◆ **DATA TO PROCESS**
====
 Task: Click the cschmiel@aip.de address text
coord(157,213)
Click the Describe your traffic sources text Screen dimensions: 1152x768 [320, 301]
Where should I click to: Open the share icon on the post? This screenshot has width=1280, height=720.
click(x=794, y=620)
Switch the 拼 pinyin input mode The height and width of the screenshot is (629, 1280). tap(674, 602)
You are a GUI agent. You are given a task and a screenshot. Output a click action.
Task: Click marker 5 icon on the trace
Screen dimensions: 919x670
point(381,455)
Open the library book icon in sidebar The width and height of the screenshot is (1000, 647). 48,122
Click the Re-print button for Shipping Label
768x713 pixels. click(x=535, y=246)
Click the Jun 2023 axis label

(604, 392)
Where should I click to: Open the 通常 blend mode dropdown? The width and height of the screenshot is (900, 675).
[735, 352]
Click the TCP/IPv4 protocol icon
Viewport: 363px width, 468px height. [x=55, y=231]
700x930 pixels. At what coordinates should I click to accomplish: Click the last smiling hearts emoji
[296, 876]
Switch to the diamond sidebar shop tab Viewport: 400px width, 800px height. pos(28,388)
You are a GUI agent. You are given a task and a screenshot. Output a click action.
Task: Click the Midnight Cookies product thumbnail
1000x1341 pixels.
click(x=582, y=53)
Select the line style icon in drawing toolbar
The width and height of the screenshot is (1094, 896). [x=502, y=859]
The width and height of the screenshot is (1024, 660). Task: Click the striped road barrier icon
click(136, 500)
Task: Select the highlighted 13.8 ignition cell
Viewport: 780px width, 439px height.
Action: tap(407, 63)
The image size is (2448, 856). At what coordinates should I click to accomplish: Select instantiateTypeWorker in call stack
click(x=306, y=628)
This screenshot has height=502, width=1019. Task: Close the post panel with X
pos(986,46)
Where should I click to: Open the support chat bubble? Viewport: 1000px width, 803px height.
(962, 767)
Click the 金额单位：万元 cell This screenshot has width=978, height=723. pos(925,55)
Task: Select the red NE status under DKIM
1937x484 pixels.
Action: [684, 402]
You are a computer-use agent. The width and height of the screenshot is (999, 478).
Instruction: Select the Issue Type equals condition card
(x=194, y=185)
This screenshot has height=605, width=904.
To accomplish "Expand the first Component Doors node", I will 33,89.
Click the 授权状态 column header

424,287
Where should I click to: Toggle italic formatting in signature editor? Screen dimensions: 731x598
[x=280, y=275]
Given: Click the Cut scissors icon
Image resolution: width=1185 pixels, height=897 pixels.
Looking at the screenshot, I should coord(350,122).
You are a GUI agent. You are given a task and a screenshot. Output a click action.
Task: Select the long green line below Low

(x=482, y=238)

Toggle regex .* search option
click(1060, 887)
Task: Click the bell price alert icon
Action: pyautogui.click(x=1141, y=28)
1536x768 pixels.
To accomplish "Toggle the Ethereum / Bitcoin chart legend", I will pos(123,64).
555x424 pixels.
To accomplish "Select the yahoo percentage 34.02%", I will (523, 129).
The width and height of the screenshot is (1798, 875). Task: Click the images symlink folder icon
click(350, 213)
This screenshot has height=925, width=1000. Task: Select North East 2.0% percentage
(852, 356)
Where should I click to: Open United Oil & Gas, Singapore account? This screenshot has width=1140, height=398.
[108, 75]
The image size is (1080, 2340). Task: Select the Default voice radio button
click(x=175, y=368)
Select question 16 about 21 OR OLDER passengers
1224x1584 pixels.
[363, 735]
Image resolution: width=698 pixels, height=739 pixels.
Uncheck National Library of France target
====
◆ **TASK**
What is needed here is an exact transcription of the records above.

◆ **ANSWER TO THIS EXERCISE**
 Task: Click the cschmiel@aip.de address text
coord(157,213)
Click the Describe your traffic sources text Screen dimensions: 1152x768 [320, 301]
Where should I click to: Open the share icon on the post? This screenshot has width=1280, height=720.
click(x=794, y=620)
Switch the 拼 pinyin input mode The height and width of the screenshot is (629, 1280). tap(674, 602)
You are a GUI agent. You are given a task and a screenshot. Output a click action.
Task: Click marker 5 icon on the trace
Screen dimensions: 919x670
point(381,455)
Open the library book icon in sidebar The width and height of the screenshot is (1000, 647). 48,122
Click the Re-print button for Shipping Label
768x713 pixels. click(x=535, y=246)
Click the Jun 2023 axis label

(604, 392)
Where should I click to: Open the 通常 blend mode dropdown? The width and height of the screenshot is (900, 675).
[735, 352]
Click the TCP/IPv4 protocol icon
Viewport: 363px width, 468px height. [x=55, y=231]
700x930 pixels. At what coordinates should I click to accomplish: Click the last smiling hearts emoji
[296, 876]
Switch to the diamond sidebar shop tab Viewport: 400px width, 800px height. pos(28,388)
You are a GUI agent. You are given a task and a screenshot. Output a click action.
Task: Click the Midnight Cookies product thumbnail
1000x1341 pixels.
click(x=582, y=53)
Select the line style icon in drawing toolbar
The width and height of the screenshot is (1094, 896). [x=502, y=859]
The width and height of the screenshot is (1024, 660). Task: Click the striped road barrier icon
click(136, 500)
Task: Select the highlighted 13.8 ignition cell
Viewport: 780px width, 439px height.
Action: tap(407, 63)
The image size is (2448, 856). At what coordinates should I click to accomplish: Select instantiateTypeWorker in call stack
click(x=306, y=628)
This screenshot has height=502, width=1019. Task: Close the post panel with X
pos(986,46)
Where should I click to: Open the support chat bubble? Viewport: 1000px width, 803px height.
(962, 767)
Click the 金额单位：万元 cell This screenshot has width=978, height=723. pos(925,55)
Task: Select the red NE status under DKIM
1937x484 pixels.
Action: [684, 402]
You are a computer-use agent. The width and height of the screenshot is (999, 478).
Instruction: Select the Issue Type equals condition card
(x=194, y=185)
This screenshot has height=605, width=904.
To accomplish "Expand the first Component Doors node", I will 33,89.
Click the 授权状态 column header

424,287
Where should I click to: Toggle italic formatting in signature editor? Screen dimensions: 731x598
[x=280, y=275]
Given: Click the Cut scissors icon
Image resolution: width=1185 pixels, height=897 pixels.
Looking at the screenshot, I should coord(350,122).
You are a GUI agent. You are given a task and a screenshot. Output a click action.
Task: Select the long green line below Low

(x=482, y=238)

Toggle regex .* search option
click(1060, 887)
Task: Click the bell price alert icon
Action: pyautogui.click(x=1141, y=28)
1536x768 pixels.
To accomplish "Toggle the Ethereum / Bitcoin chart legend", I will pos(123,64).
555x424 pixels.
To accomplish "Select the yahoo percentage 34.02%", I will (523, 129).
The width and height of the screenshot is (1798, 875). Task: Click the images symlink folder icon
click(350, 213)
This screenshot has height=925, width=1000. Task: Select North East 2.0% percentage
(852, 356)
Where should I click to: Open United Oil & Gas, Singapore account? This screenshot has width=1140, height=398.
[108, 75]
The image size is (1080, 2340). Task: Select the Default voice radio button
click(x=175, y=368)
Select question 16 about 21 OR OLDER passengers
1224x1584 pixels.
[363, 735]
Image resolution: width=698 pixels, height=739 pixels.
Uncheck National Library of France target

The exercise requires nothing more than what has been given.